** Extract provided follows **

Americans borrowed $17.5 billion to support their small businesses — and that’s before interest
We borrowed nearly half that for medical emergencies and weddings combined.
Entrepreneurship is the embodiment of the American dream. The notion of running a small business is as enticing as ever, considering the recent wave of startups that are fiercely influencing numerous industries.
You can start a business almost anywhere in the United States. Achieving success, however, is more difficult.
How Americans borrow money for small businesses
The latest research by finder.com reveals that over the past 12 months, 2.44 million Americans took out loans for business-related expenses. Almost one in ten (8.24%) small business owners borrowed to either kick-start a new project or revitalize an existing enterprise.
US adults borrowed $17.5 billion for business loans in the past year, averaging $7,176 per person. This is a significant amount of money, considering Americans borrowed nearly half as much for medical emergencies ($6.12 billion) and weddings ($3.47 billion) combined over the same period.
On top of the initial amount borrowed, the average business racks up an additional $880 in interest. This rough figure is calculated based on average interest rates and differing loan terms for popular methods of borrowing.
Although almost half (47.10%) of all business-related loans were taken as personal loans, this type of lending isn’t necessarily the cheapest option available. The research used a waterfall method of paying down debt to calculate accumulated interest on the $7,176 principal across popular financing methods over distinct average loan periods.
As a result, the study found that payday loan customers (11.8%) were charged the least amount of money, forking out an average $131 in interest. Considering that an average payday loan’s terms require repayment in just two weeks, interest rates are astonishingly high and most people wouldn’t have the capital necessary to repay the loan that quickly.
Other business financing options include credit cards, used by almost one fifth (17.7%) of American adults; borrowing from family and friends, used by the same number (17.7%) of Americans; and peer-to-peer lending, which just a small proportion (5.9%) of Americans say they’ve used.
Here’s what you can expect to pay with four popular borrowing methods.
|Method||Average interest rate||Average loan term||Interest paid on principal|
|Credit card||18.62%||13 months||$713.45|
|Personal loan||10.57%||24 months||$750.53|
|Short-term payday||400%||2 weeks||$130.89|
|Peer-to-peer lending||18.01%||38 months||$1,926.76|
US small business overview
In Silicon Valley, fledgling digital companies clamor together in coworking spaces, some inspired and others incensed by the immense success of such triumphant neighbors as Google, Apple, Facebook and Tesla. Across the country, opportunists set up shop in their local Starbucks, typing up business plans, strategies or lines upon lines of complex code in the hopes of transforming a small idea into a commercial reality.

** End of Extract provided **
** Source material follows **

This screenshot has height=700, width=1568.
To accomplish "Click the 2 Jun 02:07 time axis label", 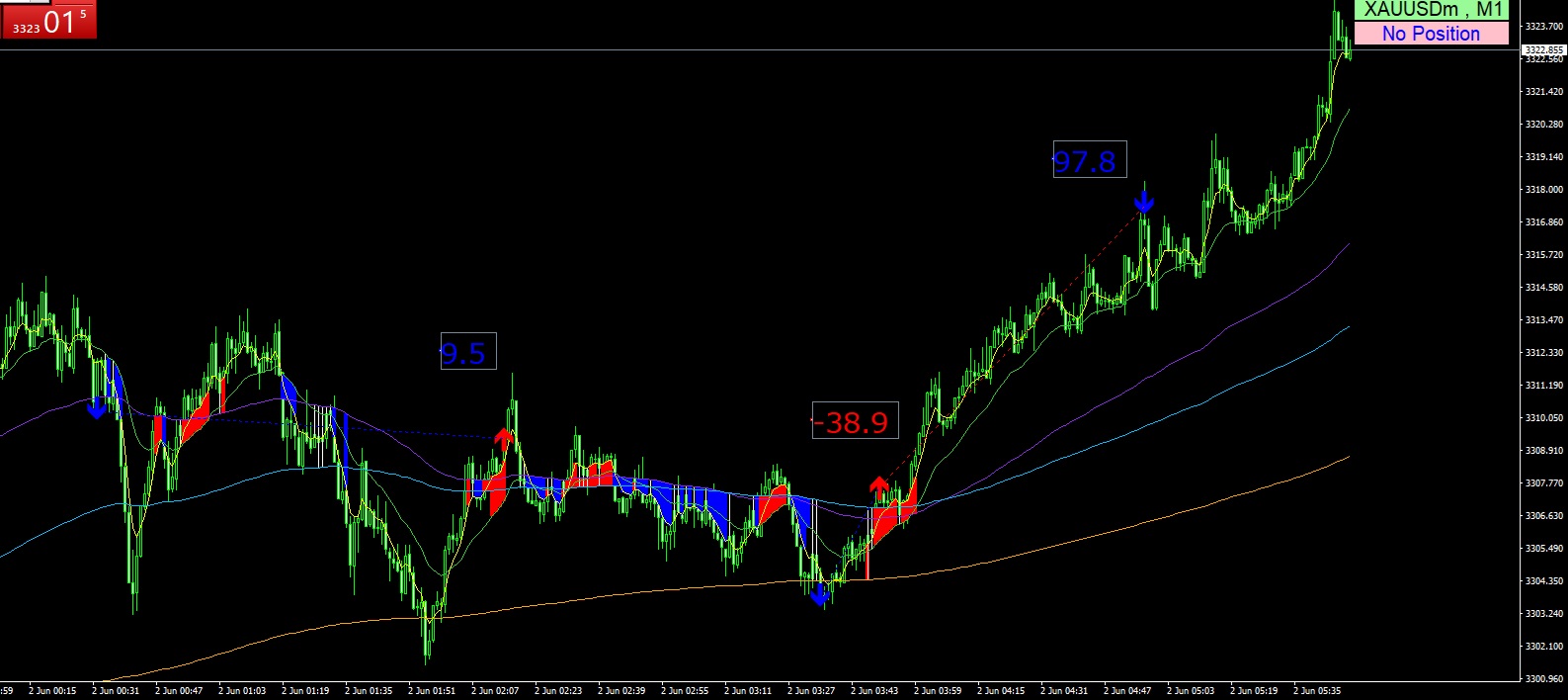I will pos(495,691).
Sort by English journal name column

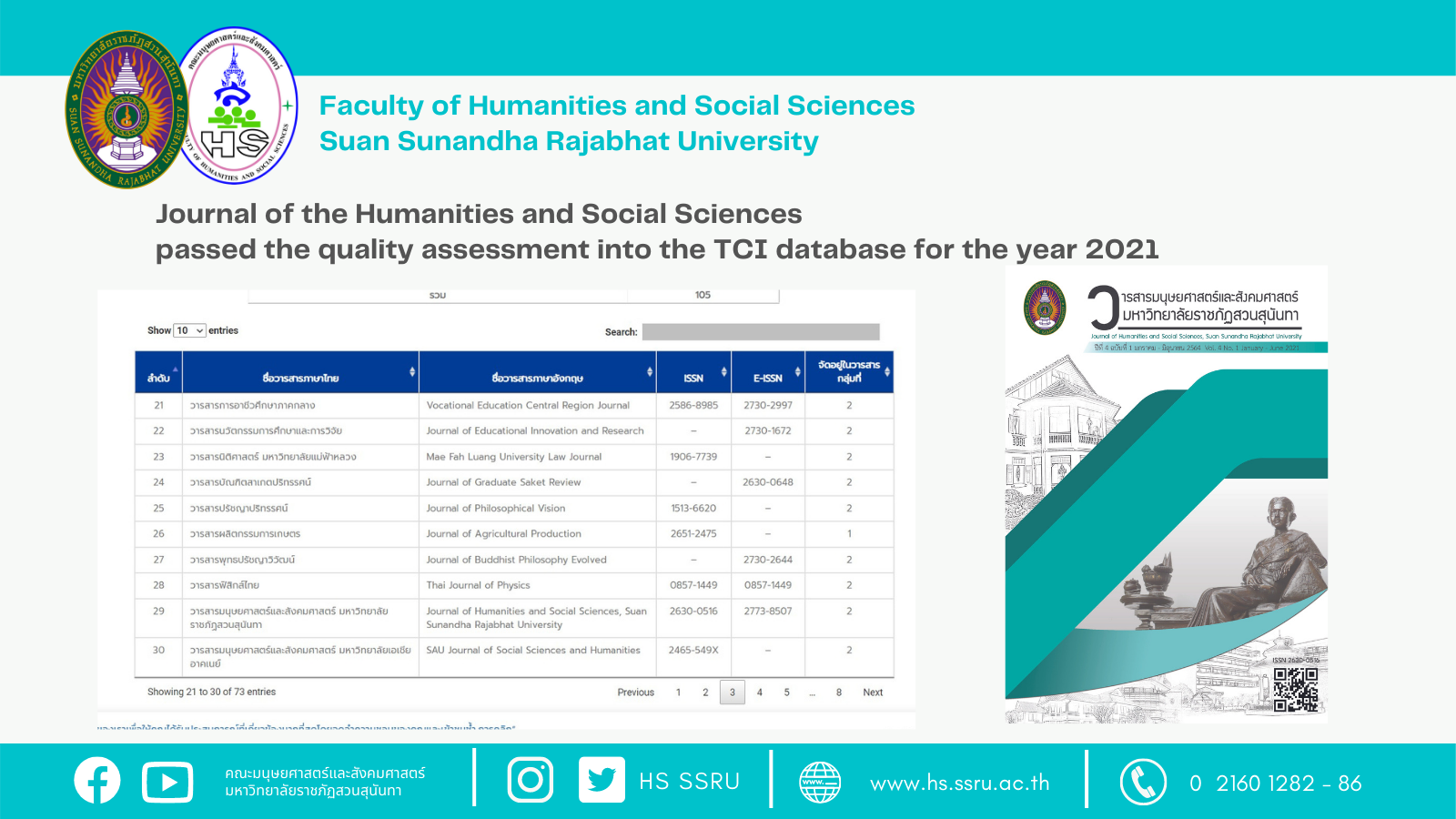tap(537, 373)
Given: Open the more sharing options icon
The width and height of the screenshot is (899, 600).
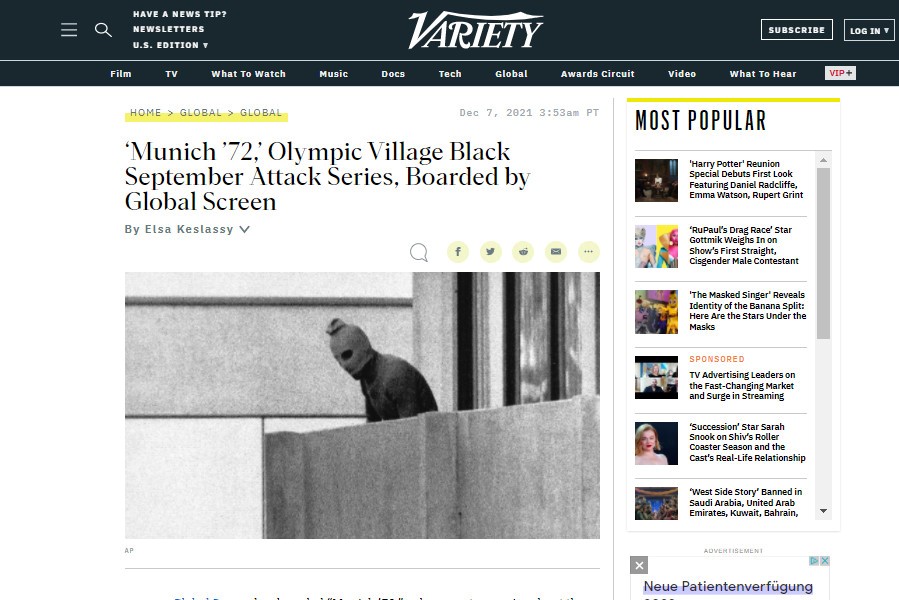Looking at the screenshot, I should [x=588, y=252].
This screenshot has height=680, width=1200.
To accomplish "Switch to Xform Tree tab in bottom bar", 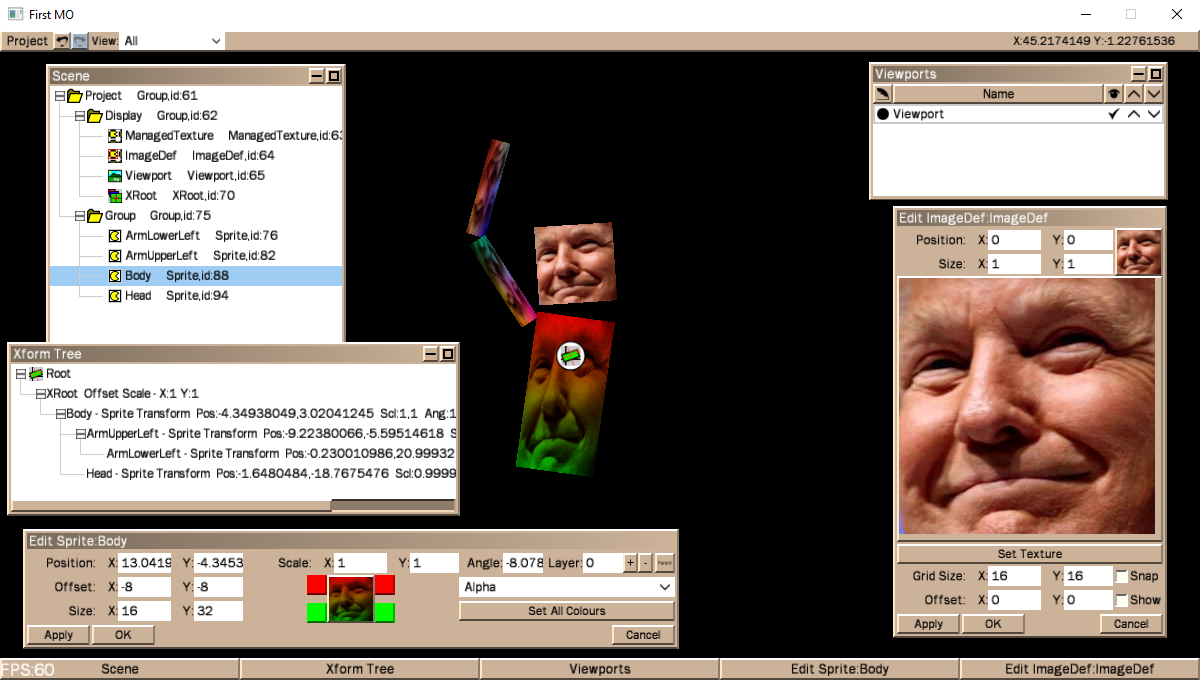I will [x=359, y=669].
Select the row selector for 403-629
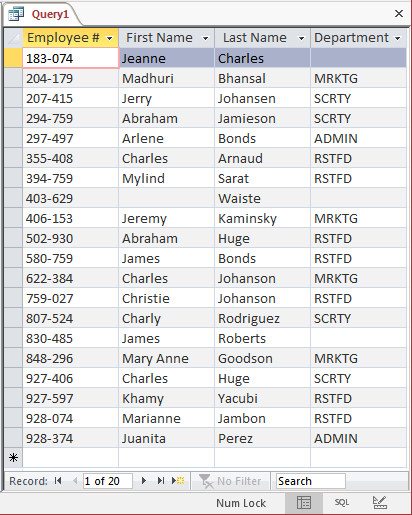 13,198
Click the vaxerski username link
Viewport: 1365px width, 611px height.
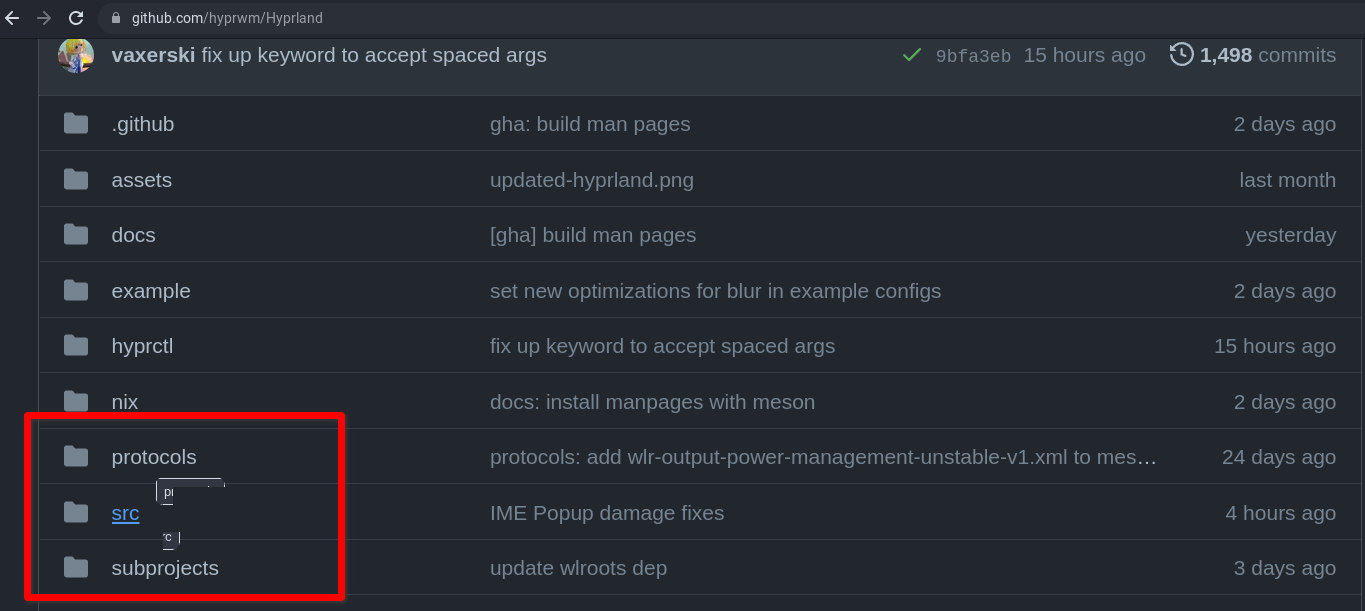pos(152,55)
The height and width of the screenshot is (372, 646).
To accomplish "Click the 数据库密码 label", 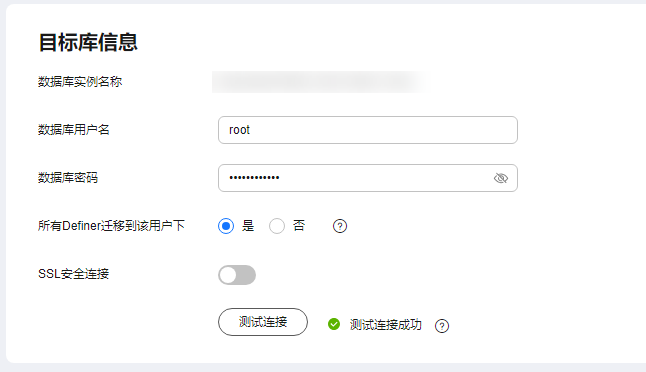I will click(68, 178).
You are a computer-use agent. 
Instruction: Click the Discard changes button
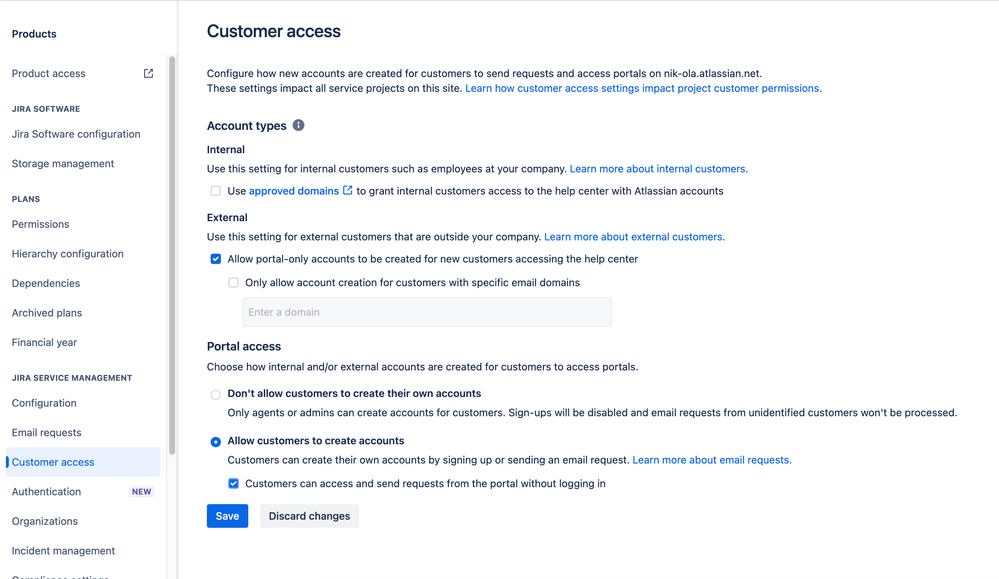[x=309, y=516]
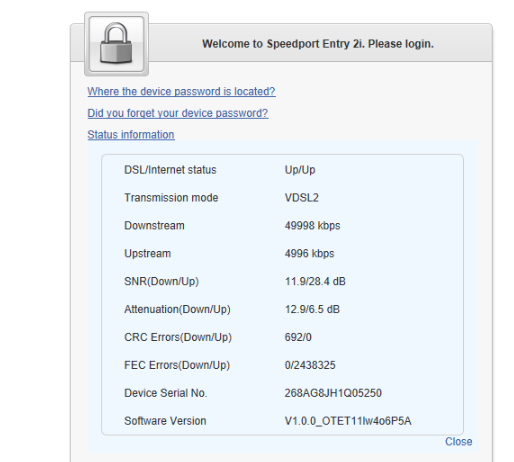Click the Attenuation 12.9/6.5 dB value
514x462 pixels.
(x=312, y=309)
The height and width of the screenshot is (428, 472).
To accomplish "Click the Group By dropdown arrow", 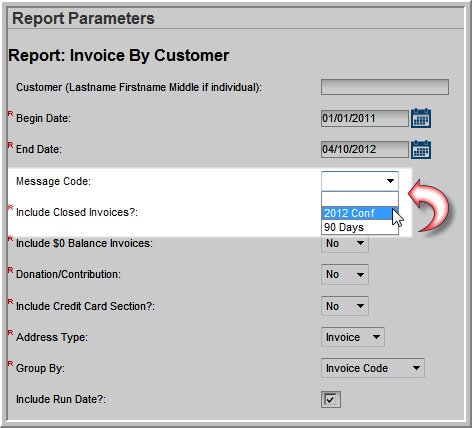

** End of Source material **

● **Task instructions**:
**a)** In the article on Americans borrowing for small businesses, how much extra interest does the average business pay on top of the initial amount borrowed?
**b)** Continue the article on Americans borrowing for small businesses, starting after its final sentence.
The rows can be ignored.

● **Answers to the exercises**:
**a)** An additional $880 in interest.

**b)**
The US Small Business Administration’s 2018 Small Business Profile reports some 30.2 million small businesses across 50 states, accounting for nearly half (47.5%) of all US employees. The report also reveals that as of 2016, the median income for individuals self-employed at their own incorporated businesses was $50,347. For the self-employed at their own unincorporated firms, this figure was less than half at just $23,060.
In the first quarter of 2018, an average of 7.9% of job seekers started their own business, according to outplacement company Challenger, Gray and Christmas’ latest quarterly survey. This is the highest quarterly average in four years. In the fourth quarter of 2013, approximately 8.6% of job seekers started a business. Of new businesses started in Q1 2018, the overwhelming majority (88%) were founded by workers aged 40 or older. This may mean that Americans are being a little more cautious in deciding when to begin their entrepreneurial endeavors. It may also indicate that younger generations don’t have the capital required to start a business, while older individuals are in a more advantageous position, financially.
Guidant Financial’s Small Business Trends 2018 report suggests that a third (34%) of small business owners operate completely independently, employing no other staff, while more than two-fifths (44%) of small businesses employ two to five employees. Despite the limited head count, the report found that these small businesses account for the majority (63%) of the net share of new jobs in the US over the last six years.
What you need to know before borrowing money for your business
Before signing your name to a loan contract, work out how you’ll spend the money you borrow and when you’ll be able to pay it back. Discover the likelihood that you’ll receive the loan you apply for by checking your credit score and annual income. You should also weigh a combination of interest rates and loan terms before selecting the most suitable financing option to set up or rejuvenate your small business.